-- Start of Available data --

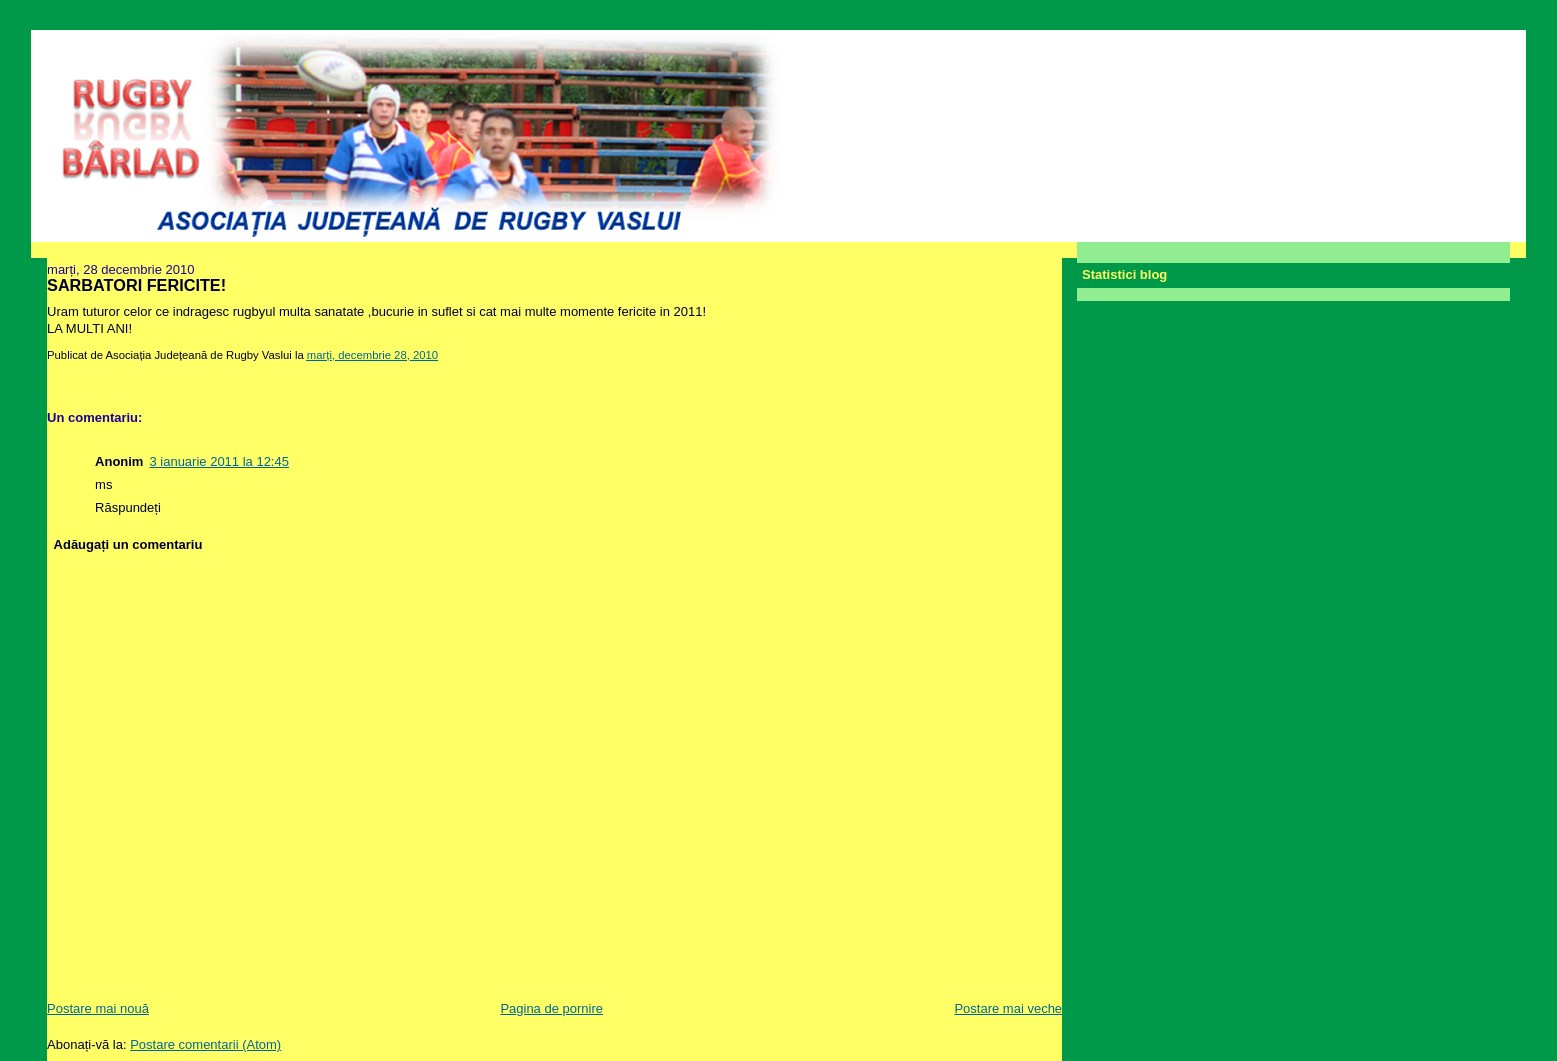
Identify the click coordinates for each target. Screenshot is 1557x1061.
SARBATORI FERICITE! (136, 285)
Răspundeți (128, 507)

-- End of Available data --
-- Start of Available data --

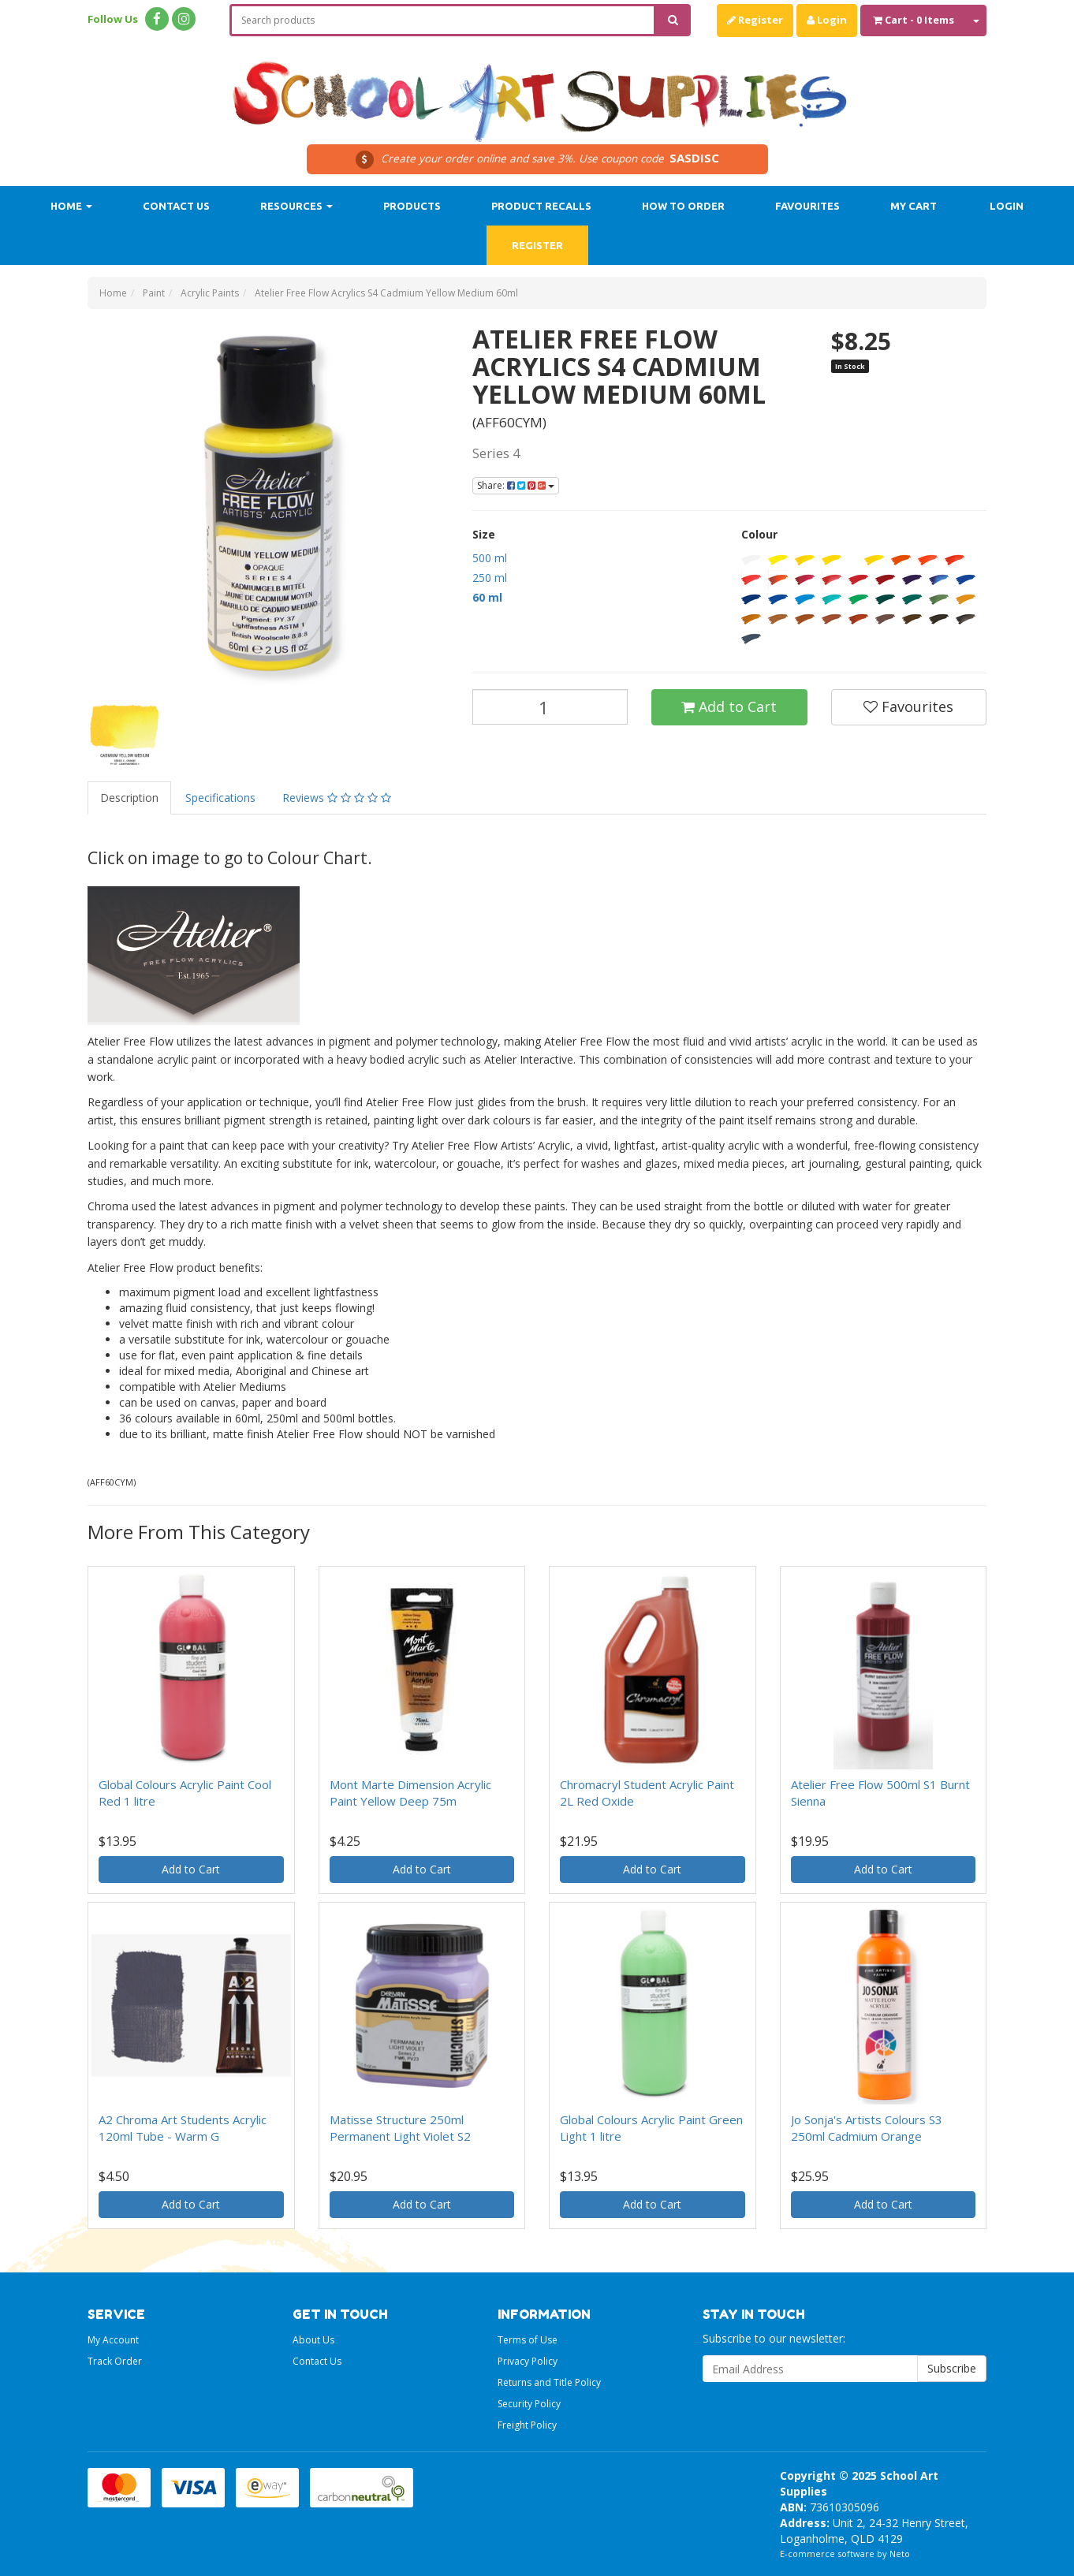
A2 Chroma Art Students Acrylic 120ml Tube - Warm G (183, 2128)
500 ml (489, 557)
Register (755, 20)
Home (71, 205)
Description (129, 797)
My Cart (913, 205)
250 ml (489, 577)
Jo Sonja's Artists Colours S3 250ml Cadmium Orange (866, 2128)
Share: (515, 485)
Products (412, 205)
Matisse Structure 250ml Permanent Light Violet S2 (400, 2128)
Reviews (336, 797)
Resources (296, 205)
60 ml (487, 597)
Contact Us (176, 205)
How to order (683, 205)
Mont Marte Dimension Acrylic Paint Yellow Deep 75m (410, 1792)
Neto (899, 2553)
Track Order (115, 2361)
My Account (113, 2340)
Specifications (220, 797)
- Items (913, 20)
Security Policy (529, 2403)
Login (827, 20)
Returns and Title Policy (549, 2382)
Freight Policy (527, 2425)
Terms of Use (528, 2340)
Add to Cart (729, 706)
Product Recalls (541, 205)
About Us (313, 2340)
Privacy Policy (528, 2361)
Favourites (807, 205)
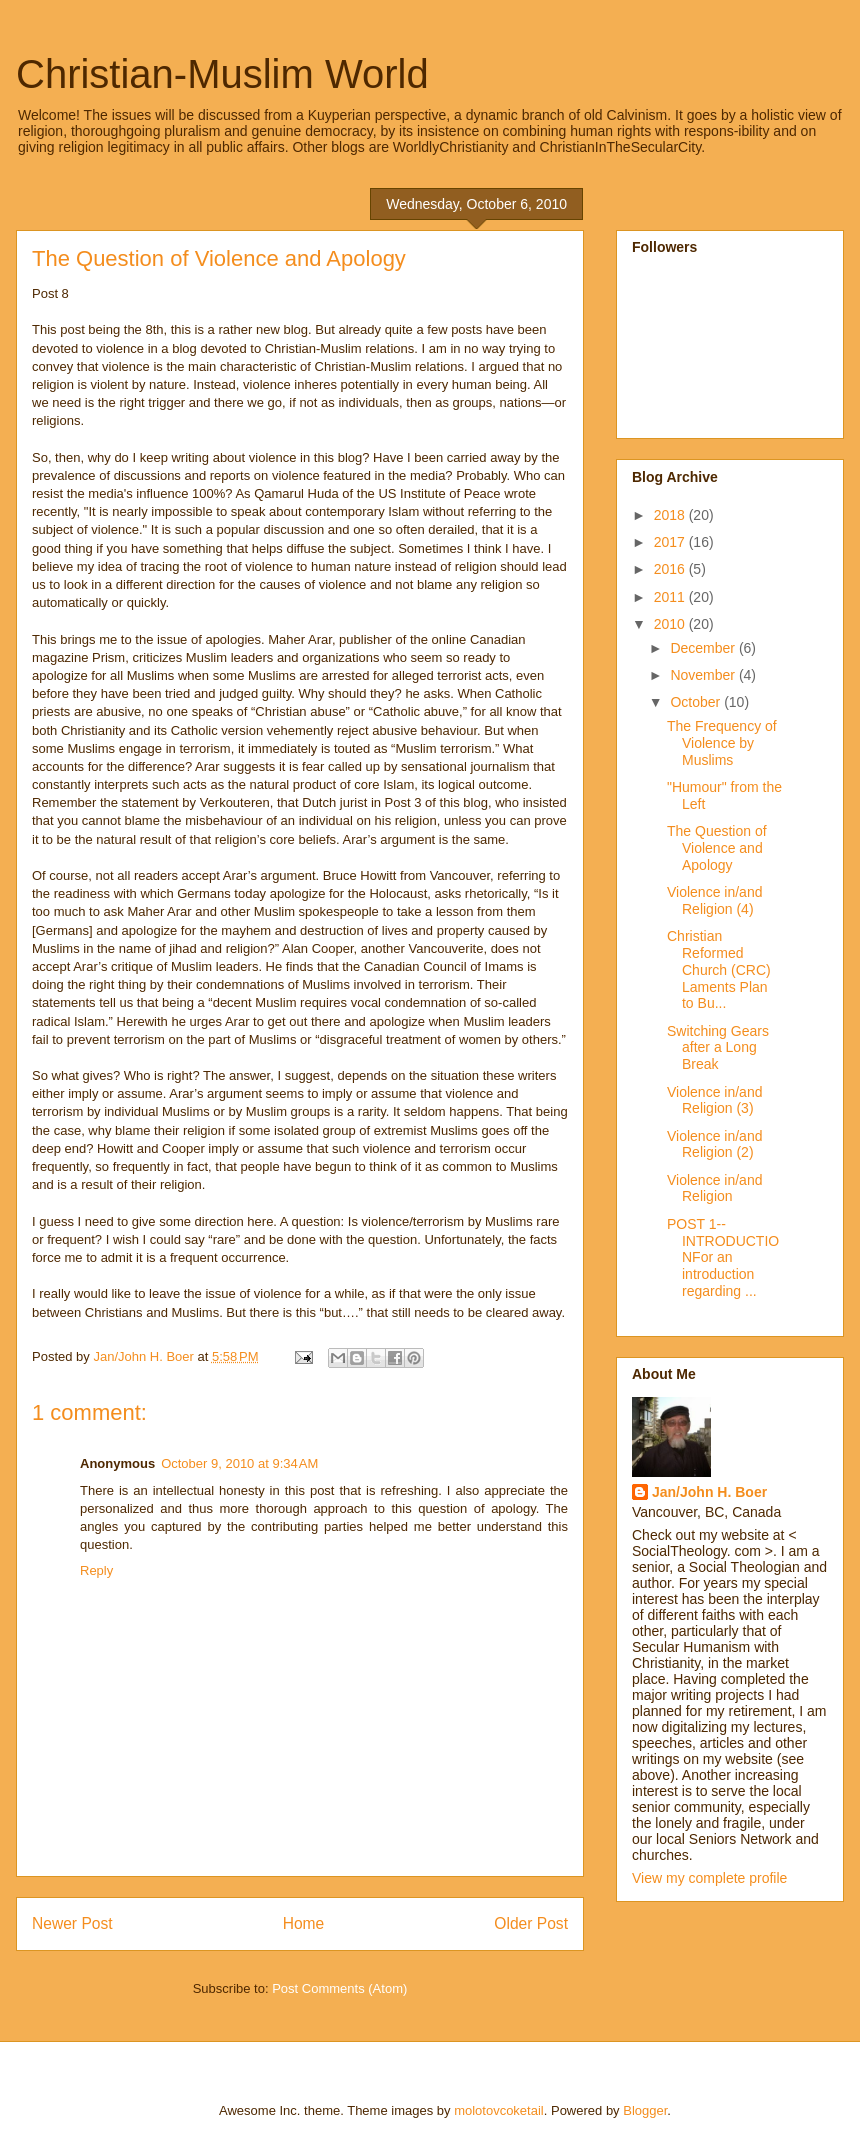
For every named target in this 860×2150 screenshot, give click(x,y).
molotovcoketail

-- End of Available data --
-- Start of Available data --

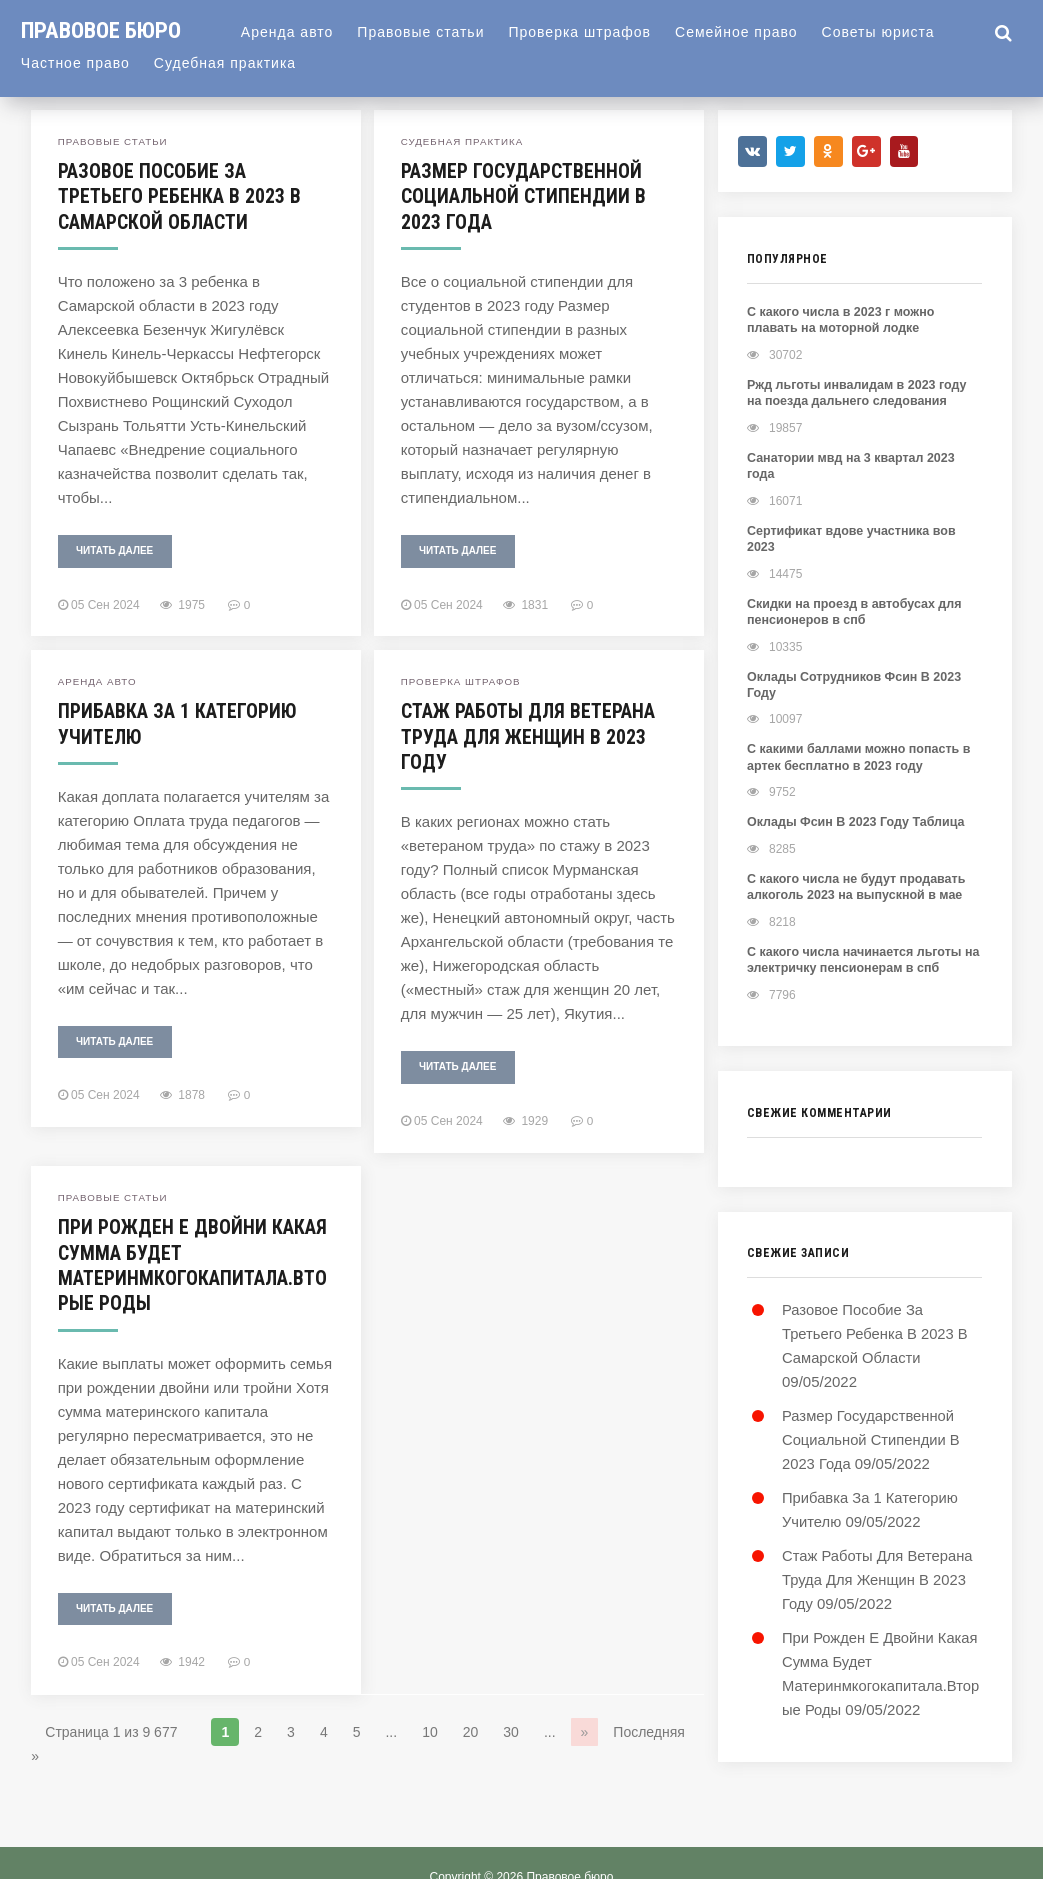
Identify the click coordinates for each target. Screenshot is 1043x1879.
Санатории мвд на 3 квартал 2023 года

-- End of Available data --

■ **Task prompt**:
Pull out every line of the data above that contains the string "coordinates". Case counts.

■ **Answer for the task**:
Identify the click coordinates for each target. Screenshot is 1557x1061.
Identify the click coordinates for each target. Screenshot is 1043x1879.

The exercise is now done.